説明

隠しマーク付き容器

【課題】レトルト処理を行った場合でも白化や変色がなく、また容器が摺擦された場合にも影響を受けることがなく、容器の美観に優れ、透明で紫外線による解像度の高い隠しマーク付き容器を提供する。
【解決手段】容器1外面に少なくとも仕上げニス層5が形成されている容器1において、前記仕上げニス層5よりも下に、隠しマーク用インク層3が形成されている。

【発明の詳細な説明】
【技術分野】
【0001】
本発明は、製造工程や流通経路の追跡等用の隠しマークが形成された容器に関するものであり、より詳細には、レトルト殺菌による白化や変色の発生が防止されており、透明で紫外線による解像度の高い隠しマークが形成された容器に関する。
【背景技術】
【0002】
従来より、製造工程や流通経路の追跡や、偽造品の防止対策のために、紫外線を照射する等特別な操作を行うことにより視認し得る隠しマークを有する容器は知られている。

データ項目
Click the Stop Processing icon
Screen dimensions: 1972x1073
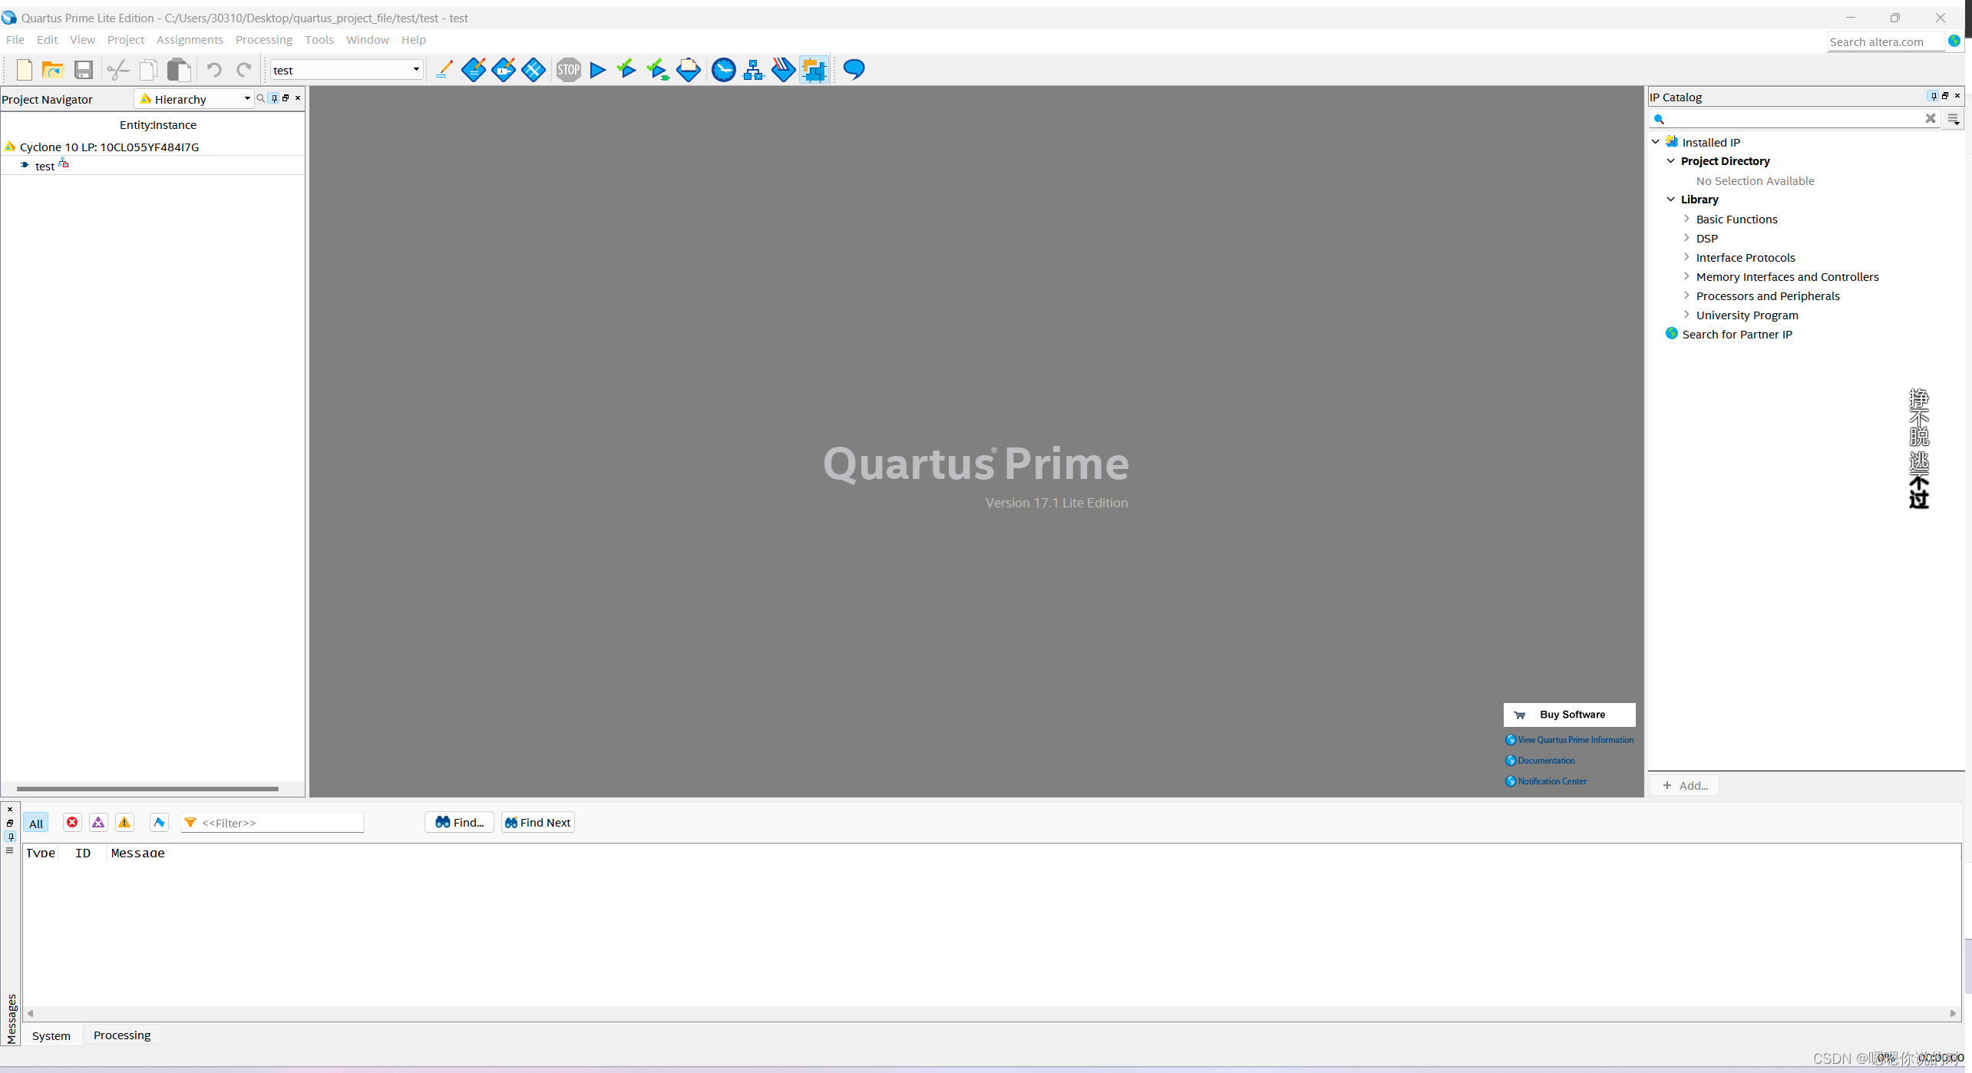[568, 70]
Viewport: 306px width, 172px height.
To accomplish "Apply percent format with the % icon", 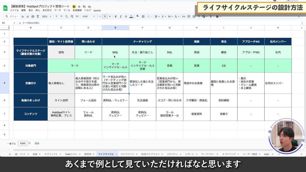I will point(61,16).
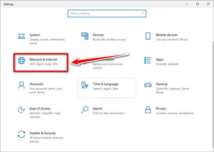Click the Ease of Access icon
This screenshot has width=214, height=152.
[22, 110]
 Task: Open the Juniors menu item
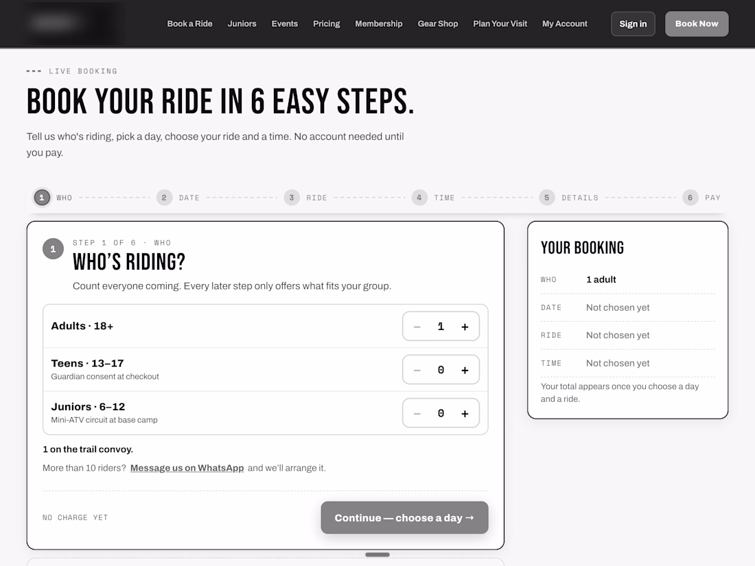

### 作業指示
隠しマーク付き容器についての本文を、最後の文に続けて書き進めてください。 データは参照しなくてかまいません。

### 演習の解答
このような隠しマークは、例えば、レーザで塗膜や金属を削って印字したものや(特許文献1)、或いは紫外線を照射すると蛍光発光し、視認可能になるインクジェット印刷用インキを用いてマーキングすることにより行われている(特許文献2)。
【先行技術文献】
【特許文献】
【0003】
【特許文献1】特開2001−63730号公報
【特許文献2】特開2004−59831号公報
【発明の概要】
【発明が解決しようとする課題】
【0004】
しかしながら、レーザで刻印された隠しマークは、外表面からの反射光により凹凸が判読しやすいことから外観特性に劣り、またレーザで容器に刻印する際にピンホールが発生する等の欠点がある。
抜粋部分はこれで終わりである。